╭─ Extracted information

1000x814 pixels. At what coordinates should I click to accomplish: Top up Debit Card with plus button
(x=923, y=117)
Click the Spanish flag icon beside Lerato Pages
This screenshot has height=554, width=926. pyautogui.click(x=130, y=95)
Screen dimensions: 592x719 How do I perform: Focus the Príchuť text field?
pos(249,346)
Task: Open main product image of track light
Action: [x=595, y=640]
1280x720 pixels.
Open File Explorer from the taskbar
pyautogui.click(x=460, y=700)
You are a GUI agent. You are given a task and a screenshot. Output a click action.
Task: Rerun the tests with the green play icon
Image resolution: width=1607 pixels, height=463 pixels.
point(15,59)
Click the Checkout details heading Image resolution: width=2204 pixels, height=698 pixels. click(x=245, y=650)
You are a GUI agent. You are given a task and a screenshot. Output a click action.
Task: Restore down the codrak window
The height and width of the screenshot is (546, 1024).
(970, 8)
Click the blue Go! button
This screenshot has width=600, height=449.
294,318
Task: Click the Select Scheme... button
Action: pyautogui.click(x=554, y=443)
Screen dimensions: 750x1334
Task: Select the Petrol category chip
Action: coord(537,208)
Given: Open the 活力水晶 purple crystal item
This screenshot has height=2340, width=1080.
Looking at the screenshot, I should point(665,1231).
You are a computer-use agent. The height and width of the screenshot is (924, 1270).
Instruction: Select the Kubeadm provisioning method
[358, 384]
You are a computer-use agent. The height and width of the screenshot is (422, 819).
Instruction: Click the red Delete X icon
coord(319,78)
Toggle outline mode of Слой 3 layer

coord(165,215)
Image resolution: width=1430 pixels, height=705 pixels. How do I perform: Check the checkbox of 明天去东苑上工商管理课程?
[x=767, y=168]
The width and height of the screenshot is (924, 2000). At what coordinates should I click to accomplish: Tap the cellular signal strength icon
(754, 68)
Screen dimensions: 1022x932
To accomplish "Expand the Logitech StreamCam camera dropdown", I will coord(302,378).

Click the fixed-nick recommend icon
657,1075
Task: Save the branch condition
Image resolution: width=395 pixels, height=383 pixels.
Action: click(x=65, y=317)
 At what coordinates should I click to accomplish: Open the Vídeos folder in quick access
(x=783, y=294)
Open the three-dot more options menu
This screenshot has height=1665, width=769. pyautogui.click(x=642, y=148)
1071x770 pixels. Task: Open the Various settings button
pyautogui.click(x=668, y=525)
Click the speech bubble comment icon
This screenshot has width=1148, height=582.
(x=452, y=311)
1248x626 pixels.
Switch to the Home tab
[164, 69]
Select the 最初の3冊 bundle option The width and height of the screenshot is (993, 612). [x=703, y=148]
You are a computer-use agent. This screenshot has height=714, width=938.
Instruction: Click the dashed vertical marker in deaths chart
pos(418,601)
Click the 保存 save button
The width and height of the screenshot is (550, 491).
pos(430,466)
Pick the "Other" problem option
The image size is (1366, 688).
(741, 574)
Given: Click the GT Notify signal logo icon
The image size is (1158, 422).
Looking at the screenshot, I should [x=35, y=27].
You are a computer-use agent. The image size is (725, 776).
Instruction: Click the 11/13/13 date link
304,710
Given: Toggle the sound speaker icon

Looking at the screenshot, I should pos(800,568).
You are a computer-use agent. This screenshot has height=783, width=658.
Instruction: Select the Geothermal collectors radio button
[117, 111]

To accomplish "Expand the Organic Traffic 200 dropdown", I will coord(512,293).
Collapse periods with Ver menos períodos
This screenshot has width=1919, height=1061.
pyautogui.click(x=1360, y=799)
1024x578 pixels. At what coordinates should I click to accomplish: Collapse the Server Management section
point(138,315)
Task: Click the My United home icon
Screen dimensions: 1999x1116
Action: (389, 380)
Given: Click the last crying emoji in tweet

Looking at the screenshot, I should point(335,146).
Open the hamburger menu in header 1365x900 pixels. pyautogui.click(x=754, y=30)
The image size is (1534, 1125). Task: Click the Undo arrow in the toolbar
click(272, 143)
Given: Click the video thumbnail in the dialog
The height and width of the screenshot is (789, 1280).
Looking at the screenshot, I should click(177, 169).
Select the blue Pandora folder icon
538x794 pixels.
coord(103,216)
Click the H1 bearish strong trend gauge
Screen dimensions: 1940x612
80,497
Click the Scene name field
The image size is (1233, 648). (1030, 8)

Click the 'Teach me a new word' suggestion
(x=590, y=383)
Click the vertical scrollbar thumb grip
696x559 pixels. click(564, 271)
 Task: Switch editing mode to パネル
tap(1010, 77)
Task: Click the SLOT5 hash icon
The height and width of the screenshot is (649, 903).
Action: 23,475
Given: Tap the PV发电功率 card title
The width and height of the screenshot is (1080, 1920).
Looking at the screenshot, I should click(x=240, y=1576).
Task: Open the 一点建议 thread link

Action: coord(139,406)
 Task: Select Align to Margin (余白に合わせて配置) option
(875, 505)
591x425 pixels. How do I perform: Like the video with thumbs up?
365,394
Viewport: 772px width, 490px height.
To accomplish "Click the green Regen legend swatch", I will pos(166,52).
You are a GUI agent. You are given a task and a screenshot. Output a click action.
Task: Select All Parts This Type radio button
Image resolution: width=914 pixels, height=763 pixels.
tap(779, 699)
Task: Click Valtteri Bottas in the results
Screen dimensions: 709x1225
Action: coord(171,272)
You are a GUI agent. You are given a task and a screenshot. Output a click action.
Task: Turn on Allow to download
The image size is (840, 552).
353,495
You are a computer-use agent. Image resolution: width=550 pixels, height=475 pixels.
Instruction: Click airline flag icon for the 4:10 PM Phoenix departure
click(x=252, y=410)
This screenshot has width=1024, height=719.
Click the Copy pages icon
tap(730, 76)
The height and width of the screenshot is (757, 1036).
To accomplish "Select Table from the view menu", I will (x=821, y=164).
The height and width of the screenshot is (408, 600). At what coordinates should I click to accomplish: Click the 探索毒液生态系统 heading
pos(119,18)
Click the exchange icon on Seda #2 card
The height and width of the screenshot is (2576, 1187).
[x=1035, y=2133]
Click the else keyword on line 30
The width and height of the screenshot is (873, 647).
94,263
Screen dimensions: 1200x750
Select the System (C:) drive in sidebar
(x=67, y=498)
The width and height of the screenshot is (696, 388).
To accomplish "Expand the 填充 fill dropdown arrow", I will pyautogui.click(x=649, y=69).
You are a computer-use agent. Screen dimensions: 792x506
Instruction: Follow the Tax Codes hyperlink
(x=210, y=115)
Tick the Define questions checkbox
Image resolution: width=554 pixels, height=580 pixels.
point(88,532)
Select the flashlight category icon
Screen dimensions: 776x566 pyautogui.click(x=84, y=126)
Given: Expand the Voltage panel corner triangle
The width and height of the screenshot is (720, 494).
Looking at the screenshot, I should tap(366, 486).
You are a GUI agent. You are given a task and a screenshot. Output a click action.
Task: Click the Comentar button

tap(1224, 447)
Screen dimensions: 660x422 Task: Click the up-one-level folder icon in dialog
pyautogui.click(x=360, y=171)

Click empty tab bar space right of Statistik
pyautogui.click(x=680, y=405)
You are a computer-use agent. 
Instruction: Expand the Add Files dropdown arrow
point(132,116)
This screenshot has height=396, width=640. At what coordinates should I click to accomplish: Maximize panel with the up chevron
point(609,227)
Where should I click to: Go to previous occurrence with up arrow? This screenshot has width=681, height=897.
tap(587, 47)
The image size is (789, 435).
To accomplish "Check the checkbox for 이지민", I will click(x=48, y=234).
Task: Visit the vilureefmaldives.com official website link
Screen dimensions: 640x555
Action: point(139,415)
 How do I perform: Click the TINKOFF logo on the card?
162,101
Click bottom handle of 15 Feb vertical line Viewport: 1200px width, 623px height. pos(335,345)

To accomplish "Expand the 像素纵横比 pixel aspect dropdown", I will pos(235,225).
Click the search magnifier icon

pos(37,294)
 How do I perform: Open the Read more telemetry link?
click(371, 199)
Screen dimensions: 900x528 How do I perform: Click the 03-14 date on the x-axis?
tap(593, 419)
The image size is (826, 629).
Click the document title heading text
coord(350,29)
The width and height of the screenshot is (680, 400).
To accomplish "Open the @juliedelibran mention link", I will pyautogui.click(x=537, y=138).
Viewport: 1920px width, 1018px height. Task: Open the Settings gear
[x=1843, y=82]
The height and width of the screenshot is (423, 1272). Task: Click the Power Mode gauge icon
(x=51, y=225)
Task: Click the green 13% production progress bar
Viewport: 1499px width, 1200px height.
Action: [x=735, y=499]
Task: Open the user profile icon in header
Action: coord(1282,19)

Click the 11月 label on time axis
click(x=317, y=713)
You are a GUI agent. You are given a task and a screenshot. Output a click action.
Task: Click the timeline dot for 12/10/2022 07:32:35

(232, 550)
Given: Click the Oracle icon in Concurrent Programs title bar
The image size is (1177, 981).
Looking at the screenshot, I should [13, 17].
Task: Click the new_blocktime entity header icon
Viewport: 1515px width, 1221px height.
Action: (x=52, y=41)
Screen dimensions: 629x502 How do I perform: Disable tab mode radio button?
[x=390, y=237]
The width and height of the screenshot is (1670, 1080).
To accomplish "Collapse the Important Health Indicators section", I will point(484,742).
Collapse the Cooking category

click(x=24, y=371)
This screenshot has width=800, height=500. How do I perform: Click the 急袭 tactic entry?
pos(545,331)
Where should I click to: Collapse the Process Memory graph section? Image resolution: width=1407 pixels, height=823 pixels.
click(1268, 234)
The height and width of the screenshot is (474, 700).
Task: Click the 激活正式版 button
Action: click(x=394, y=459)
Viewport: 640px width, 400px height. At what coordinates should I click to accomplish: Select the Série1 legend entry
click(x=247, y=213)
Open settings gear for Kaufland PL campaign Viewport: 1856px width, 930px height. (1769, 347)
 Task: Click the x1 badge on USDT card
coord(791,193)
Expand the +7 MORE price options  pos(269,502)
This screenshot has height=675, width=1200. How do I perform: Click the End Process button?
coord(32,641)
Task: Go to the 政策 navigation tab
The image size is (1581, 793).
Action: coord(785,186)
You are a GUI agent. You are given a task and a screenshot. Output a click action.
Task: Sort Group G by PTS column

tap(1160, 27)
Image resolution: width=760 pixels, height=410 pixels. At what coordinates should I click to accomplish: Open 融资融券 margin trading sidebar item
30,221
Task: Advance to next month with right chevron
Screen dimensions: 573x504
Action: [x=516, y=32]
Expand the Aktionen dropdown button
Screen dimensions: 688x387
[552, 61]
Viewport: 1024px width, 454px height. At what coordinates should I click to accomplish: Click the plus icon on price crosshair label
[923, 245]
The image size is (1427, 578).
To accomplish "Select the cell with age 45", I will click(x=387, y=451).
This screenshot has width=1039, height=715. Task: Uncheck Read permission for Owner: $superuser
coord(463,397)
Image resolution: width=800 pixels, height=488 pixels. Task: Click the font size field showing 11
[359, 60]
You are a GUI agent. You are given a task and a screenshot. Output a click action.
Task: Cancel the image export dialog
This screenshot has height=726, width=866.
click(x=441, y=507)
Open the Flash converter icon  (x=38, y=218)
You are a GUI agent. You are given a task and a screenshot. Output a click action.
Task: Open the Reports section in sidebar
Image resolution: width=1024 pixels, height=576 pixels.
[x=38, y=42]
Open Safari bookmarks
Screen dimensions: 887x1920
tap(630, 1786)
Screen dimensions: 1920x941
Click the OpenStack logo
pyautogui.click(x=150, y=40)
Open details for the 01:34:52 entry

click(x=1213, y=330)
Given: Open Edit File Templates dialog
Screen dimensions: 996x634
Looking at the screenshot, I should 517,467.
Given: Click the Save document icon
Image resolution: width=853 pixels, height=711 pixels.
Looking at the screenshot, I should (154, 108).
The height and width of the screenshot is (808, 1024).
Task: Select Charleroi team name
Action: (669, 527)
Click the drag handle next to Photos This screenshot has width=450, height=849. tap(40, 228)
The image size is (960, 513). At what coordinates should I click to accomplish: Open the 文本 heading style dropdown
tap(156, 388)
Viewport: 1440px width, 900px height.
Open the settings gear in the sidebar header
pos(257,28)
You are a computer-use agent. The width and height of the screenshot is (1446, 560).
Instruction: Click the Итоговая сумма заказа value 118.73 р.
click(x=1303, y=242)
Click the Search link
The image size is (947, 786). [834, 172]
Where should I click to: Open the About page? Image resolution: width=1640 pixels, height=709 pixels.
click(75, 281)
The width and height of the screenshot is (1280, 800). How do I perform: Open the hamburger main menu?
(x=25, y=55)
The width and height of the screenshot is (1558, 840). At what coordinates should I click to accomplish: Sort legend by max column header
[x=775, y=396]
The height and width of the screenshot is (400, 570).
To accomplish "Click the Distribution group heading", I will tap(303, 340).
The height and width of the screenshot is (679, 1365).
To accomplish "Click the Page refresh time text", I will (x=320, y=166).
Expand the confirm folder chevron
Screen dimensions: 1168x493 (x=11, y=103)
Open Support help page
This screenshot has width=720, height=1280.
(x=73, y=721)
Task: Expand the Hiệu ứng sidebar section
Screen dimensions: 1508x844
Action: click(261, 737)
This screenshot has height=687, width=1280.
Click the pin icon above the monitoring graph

╰─

Return, unchanged, the run of lines above that opens with the line containing "Given: Click the video" and closes with the line containing "Screen dimensions: 1200x750". Include both.

Given: Click the video thumbnail in the dialog
The height and width of the screenshot is (789, 1280).
Looking at the screenshot, I should click(177, 169).
Select the blue Pandora folder icon
538x794 pixels.
coord(103,216)
Click the H1 bearish strong trend gauge
Screen dimensions: 1940x612
80,497
Click the Scene name field
The image size is (1233, 648). (1030, 8)

Click the 'Teach me a new word' suggestion
(x=590, y=383)
Click the vertical scrollbar thumb grip
696x559 pixels. click(564, 271)
 Task: Switch editing mode to パネル
tap(1010, 77)
Task: Click the SLOT5 hash icon
The height and width of the screenshot is (649, 903).
Action: 23,475
Given: Tap the PV发电功率 card title
The width and height of the screenshot is (1080, 1920).
Looking at the screenshot, I should click(x=240, y=1576).
Task: Open the 一点建议 thread link

Action: coord(139,406)
 Task: Select Align to Margin (余白に合わせて配置) option
(875, 505)
591x425 pixels. How do I perform: Like the video with thumbs up?
365,394
Viewport: 772px width, 490px height.
To accomplish "Click the green Regen legend swatch", I will pos(166,52).
You are a GUI agent. You are given a task and a screenshot. Output a click action.
Task: Select All Parts This Type radio button
Image resolution: width=914 pixels, height=763 pixels.
tap(779, 699)
Task: Click Valtteri Bottas in the results
Screen dimensions: 709x1225
Action: coord(171,272)
You are a GUI agent. You are given a task and a screenshot. Output a click action.
Task: Turn on Allow to download
The image size is (840, 552).
353,495
You are a computer-use agent. Image resolution: width=550 pixels, height=475 pixels.
Instruction: Click airline flag icon for the 4:10 PM Phoenix departure
click(x=252, y=410)
This screenshot has width=1024, height=719.
Click the Copy pages icon
tap(730, 76)
The height and width of the screenshot is (757, 1036).
To accomplish "Select Table from the view menu", I will (x=821, y=164).
The height and width of the screenshot is (408, 600). At what coordinates should I click to accomplish: Click the 探索毒液生态系统 heading
pos(119,18)
Click the exchange icon on Seda #2 card
The height and width of the screenshot is (2576, 1187).
[x=1035, y=2133]
Click the else keyword on line 30
The width and height of the screenshot is (873, 647).
94,263
Screen dimensions: 1200x750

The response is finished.